On Monday, South Korea announced its intention to launch its inaugural domestically produced reconnaissance satellite by the end of this month. The primary objective is to enhance its surveillance capabilities, particularly in monitoring North Korea, which is actively increasing its inventory of nuclear weapons.
The announcement comes in the wake of North Korea’s recent failure to fulfill its promise to attempt a third launch of its reconnaissance satellite in October, a likely consequence of technical difficulties.
On Monday, Jeon Ha Gyu, a spokesperson for the South Korean Defense Ministry, informed reporters that the nation’s inaugural military reconnaissance satellite is scheduled for launch on November 30 from California’s Vandenberg Air Force Base.
The satellite is set to be transported into space aboard SpaceX’s Falcon 9 rocket. As part of a contract with SpaceX, South Korea’s Defense Acquisition Program Administration has outlined its intentions to launch an additional four spy satellites by the year 2025. At present, South Korea lacks its military reconnaissance satellites and depends on U.S. spy satellites to observe and monitor North Korea’s activities.
Possessing its spy satellites would provide South Korea with an autonomous space-based surveillance system, enabling near-real-time monitoring of North Korea. When integrated with South Korea’s “three-axis system,” which includes preemptive strike capabilities, missile defense, and retaliatory assets, the country’s overall defense against North Korea would experience a substantial enhancement, as noted by Lee Choon Geun, an honorary research fellow at South Korea’s Science and Technology Policy Institute.

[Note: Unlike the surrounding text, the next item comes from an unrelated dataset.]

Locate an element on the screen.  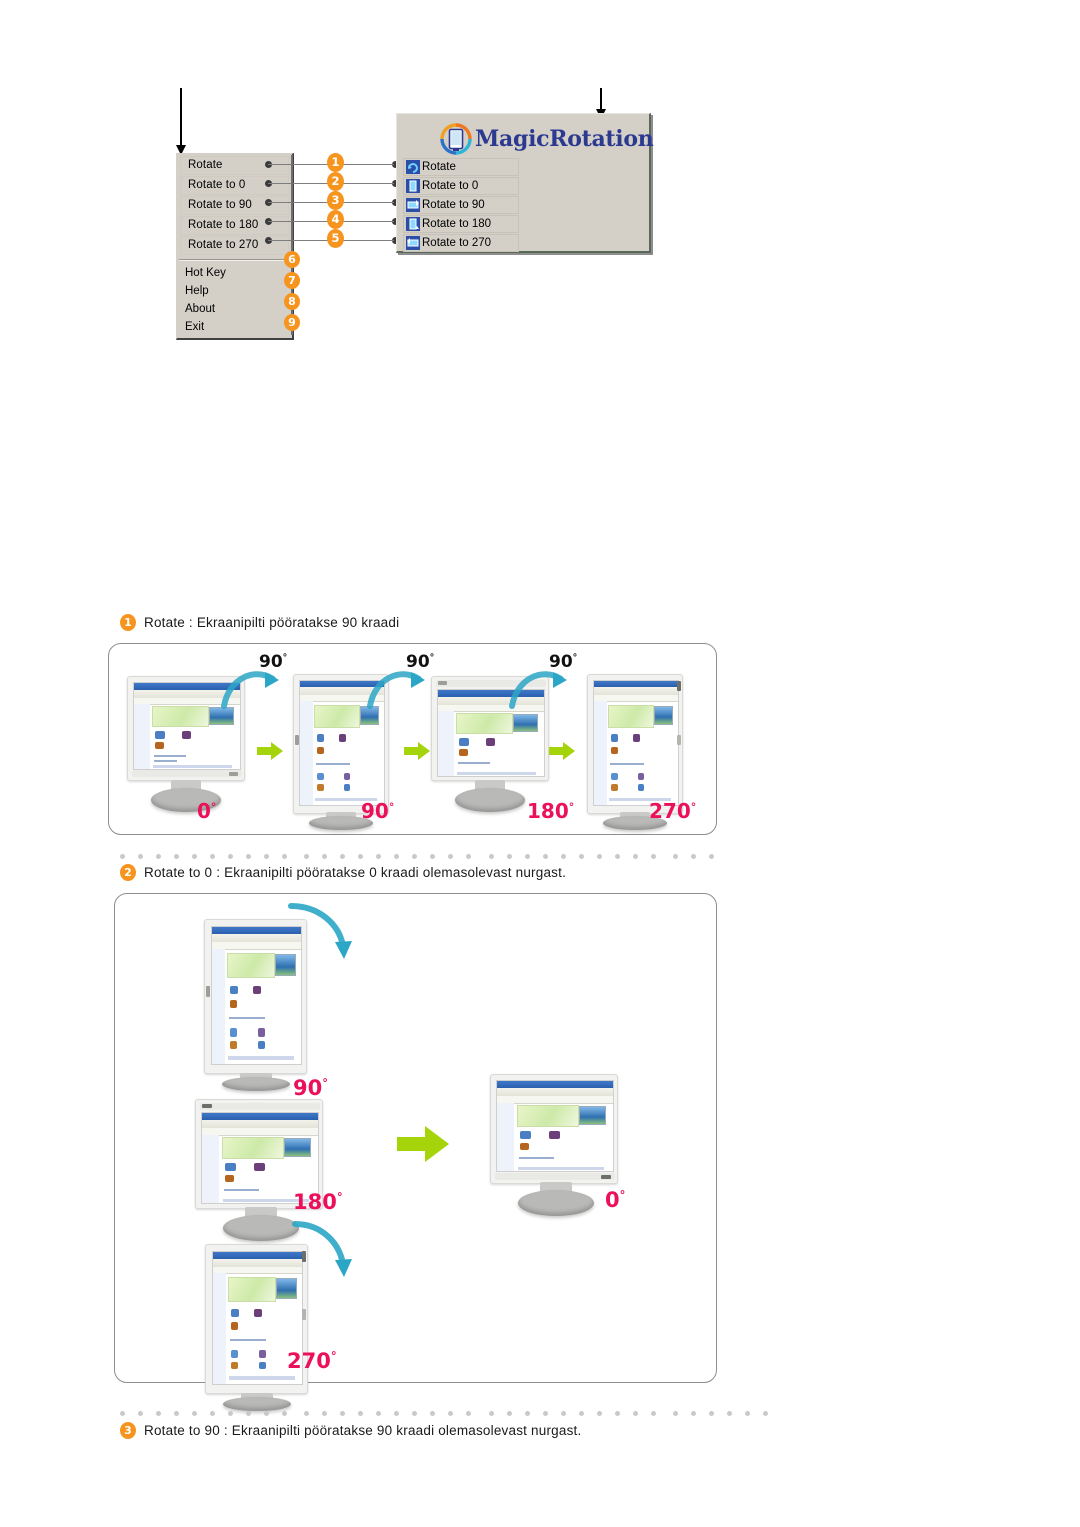
ctx-item-rotate: Rotate is located at coordinates (234, 166).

Lee emphasized that while U.S. spy satellites offer higher-resolution imagery, they are operated in alignment with U.S. strategic objectives rather than South Korea’s interests. Additionally, there have been instances where the U.S. did not share satellite photos containing highly sensitive information with South Korea.
North Korea is actively pursuing the acquisition of its reconnaissance satellite, but its two earlier launch attempts this year encountered technical failures. Although the country initially declared plans for a third attempt in October, it did not proceed with it, and North Korea’s state media have not explained.
South Korea’s intelligence agency recently informed lawmakers that North Korea is likely receiving technological support from Russia for its reconnaissance satellite program. The National Intelligence Service (NIS) indicated that North Korea is in the advanced stages of preparations for its third launch, which the NIS believes is poised for success.
The pursuit of reconnaissance satellites is a component of North Korean leader Kim Jong Un’s ambitious arms expansion agenda, announced in 2021. Kim highlighted the need for additional mobile intercontinental ballistic missiles, nuclear-powered submarines, hypersonic weaponry, and multi-warhead missiles to counter mounting U.S. military threats.
South Korea, the United States, and other foreign governments suspect that North Korea is actively seeking advanced weapons technologies from Russia, aiming to modernize its weapons programs. In return, North Korea is believed to be supplying ammunition, rockets, and other military equipment to support Russia’s war effort in Ukraine. Both Russia and North Korea, however, have denied the existence of such an arms transfer deal, dismissing it as unfounded.
Following North Korea’s initial unsuccessful satellite launch in May, South Korea recovered debris from the satellite and determined that it was relatively basic and not suitable for military reconnaissance purposes. Nevertheless, it is worth noting that the North Korean satellite could still possess the capability to identify larger targets such as warships, making it potentially valuable for military applications from North Korea’s perspective.